I didn't have time to go for an art-directed porch this year, so I went for the kind favored by rural farmers and Ray Bradbury-type kids living in small towns (above). How do you like it? No, I didn't make the dummy shown in the photo, but mine was pretty close. I was proud of it.


Gee, this'll be my last Halloween in Los Angeles. I'll be moving soon and my next Halloween will be spent in a town something like the one above.



Spooky little Charles Burchfield towns like that (above) were tailor-made for Halloween.



In such a town it's easy to imagine a witch landing on a roof, reaching into a window, grabbing a child, and flying away with her.

 What would happen to such a kid? Who knows? The forest would simply "absorb" her.


She'd merge with the Fall leaves.


She'd melt under the sleet and freezing rain.


It's no wonder that people make up stories about places like this. Maybe I'll try my hand at it myself.



4 comments:

nodnarB said...

I like the use of the Charles Burchfield paintings in this story. I can almost smell the rain in the second one!

nodnarB said...

*third one, I mean.

Eddie Fitzgerald said...

Nodnar: Glad you liked them! Burchfield is an underappreciated artist. Some critics believe his best work was the expressionist, mystical, abstract canvases he did in his old age, but I disagree. He had a unique take on realistic subjects and that's where his insights were greatest.
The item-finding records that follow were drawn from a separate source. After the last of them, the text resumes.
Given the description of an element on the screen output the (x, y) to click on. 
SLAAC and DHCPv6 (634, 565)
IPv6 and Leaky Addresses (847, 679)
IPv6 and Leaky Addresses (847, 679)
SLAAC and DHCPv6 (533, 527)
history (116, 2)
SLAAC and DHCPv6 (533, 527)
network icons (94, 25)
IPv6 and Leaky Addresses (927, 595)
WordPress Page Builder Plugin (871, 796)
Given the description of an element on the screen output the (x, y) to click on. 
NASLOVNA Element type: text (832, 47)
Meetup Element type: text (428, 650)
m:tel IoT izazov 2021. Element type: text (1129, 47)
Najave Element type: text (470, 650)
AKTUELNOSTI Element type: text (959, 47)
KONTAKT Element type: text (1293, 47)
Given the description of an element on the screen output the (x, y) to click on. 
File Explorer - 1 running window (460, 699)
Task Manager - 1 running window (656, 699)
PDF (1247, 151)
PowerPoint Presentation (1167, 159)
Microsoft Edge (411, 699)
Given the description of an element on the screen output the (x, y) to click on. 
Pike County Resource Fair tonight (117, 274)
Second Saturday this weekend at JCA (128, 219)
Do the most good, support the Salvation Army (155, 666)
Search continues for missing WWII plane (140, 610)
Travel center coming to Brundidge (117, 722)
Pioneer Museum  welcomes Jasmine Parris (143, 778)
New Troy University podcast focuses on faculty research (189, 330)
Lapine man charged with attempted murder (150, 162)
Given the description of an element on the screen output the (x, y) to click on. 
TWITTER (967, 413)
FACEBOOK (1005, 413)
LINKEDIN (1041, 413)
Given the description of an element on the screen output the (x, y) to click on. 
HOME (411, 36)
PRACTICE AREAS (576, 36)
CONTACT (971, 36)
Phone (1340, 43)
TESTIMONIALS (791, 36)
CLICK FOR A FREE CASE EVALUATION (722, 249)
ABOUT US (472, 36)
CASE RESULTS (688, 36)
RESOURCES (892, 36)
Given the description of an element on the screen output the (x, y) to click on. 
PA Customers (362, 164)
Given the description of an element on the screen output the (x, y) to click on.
Even so, I have so much respect for the guy that keep trying to like the later pictures. Maybe they're better than I realize. Books on Burchfield were done in offset and maybe that method doesn't capture what he was trying to say. I've seen the same Golden Books reproduced in both lithography and offset, and the the lithographic versions were always much better. Maybe Burchfield's abstract pictures were never reproduced right.

nodnarB said...

I'll have to check his later work out, I have only seen the ones posted on your blog. The landscapes are so moody, and he seems to focus on unusual and obscure places which fascinates me.